╭─ TRECHO FORNECIDO

O recente julgamento do REsp 1601868/SC e a importância do princípio do contraditório para a admissão da prova emprestada
quinta-feira, 6 de fevereiro de 2025
Atualizado em 5 de fevereiro de 2025 09:50
Recentemente, a 1ª turma do STJ julgou o REsp 1601868/SC, tendo sido relator o ministro Paulo Sérgio Domingues, estabelecendo-se que: "É válida a admissão ao processo de prova emprestada, desde que respeitado o contraditório na demanda em que a prova venha a ser utilizada".
Posição semelhante foi a adotada no julgamento do AgRg no RMS 43329/RS, no STJ, tendo sido relatora a ministra Maria Thereza de Assis Moura, entendendo-se que: "A utilização da prova emprestada pelo Tribunal de Contas só será válida se o processo administrativo lá desenvolvido observar as garantias do devido processo legal. Assim, não há prejuízo".

╰─
╭─ DADOS DISPONÍVEIS

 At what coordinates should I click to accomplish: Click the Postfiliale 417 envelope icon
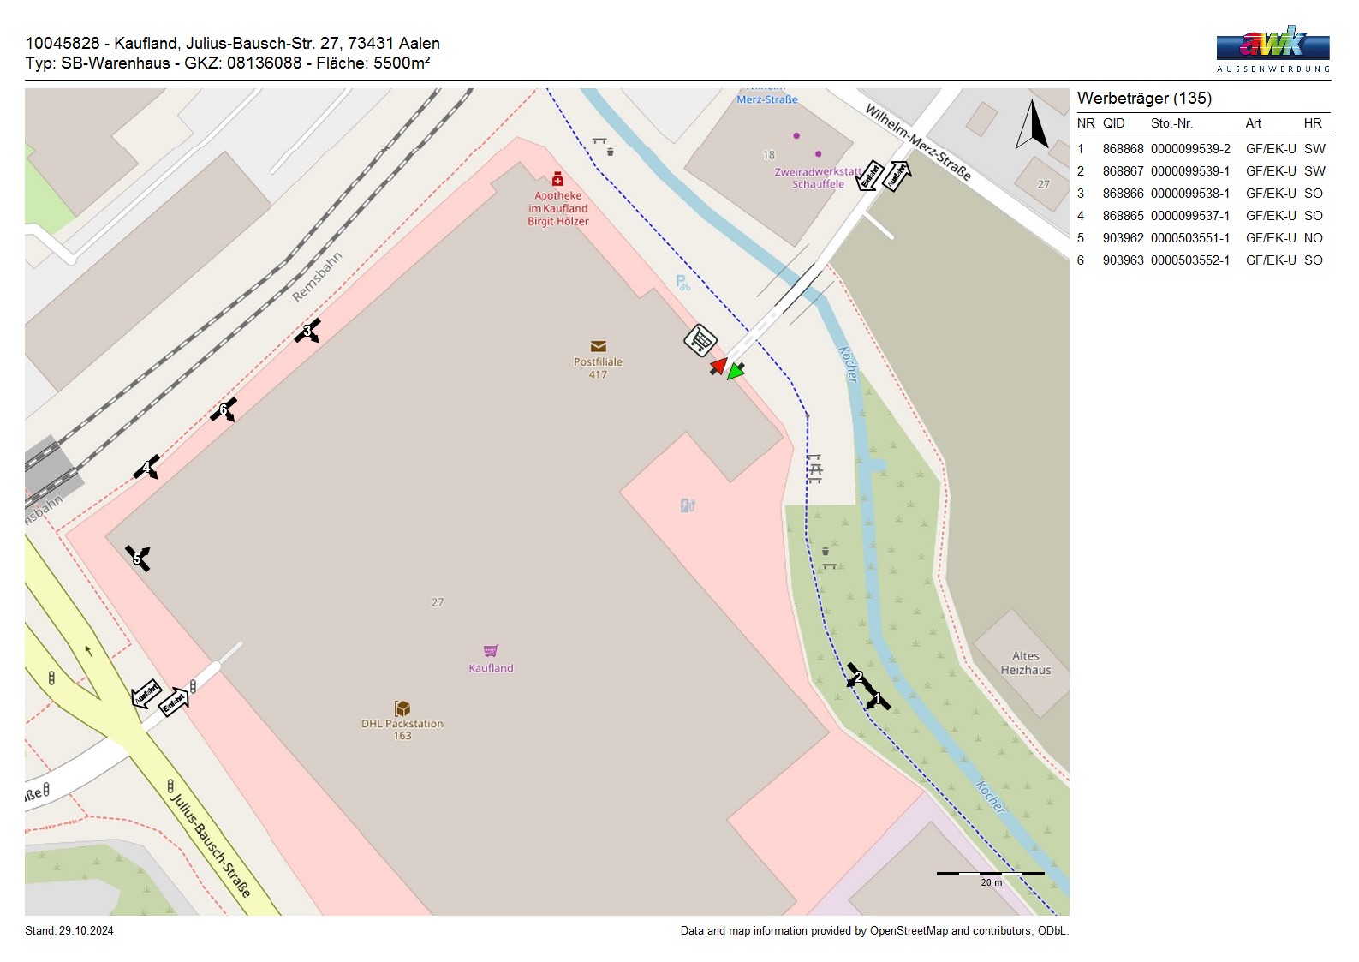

╰─

### SUAS INSTRUÇÕES
Dê continuidade ao texto sobre a prova emprestada e o princípio do contraditório, começando logo após a última frase apresentada.

### RESPOSTA DO EXERCÍCIO
Igualmente importante, nesse ponto, é o julgamento do AgInt no REsp 1426271/MT, também no STJ, da relatoria do ministro Luis Felipe Salomão, proclamando-se que: "É válida a utilização de prova emprestada, desde que observado o contraditório e ampla defesa. Precedentes do STF e do STJ. Súmula 83/STJ".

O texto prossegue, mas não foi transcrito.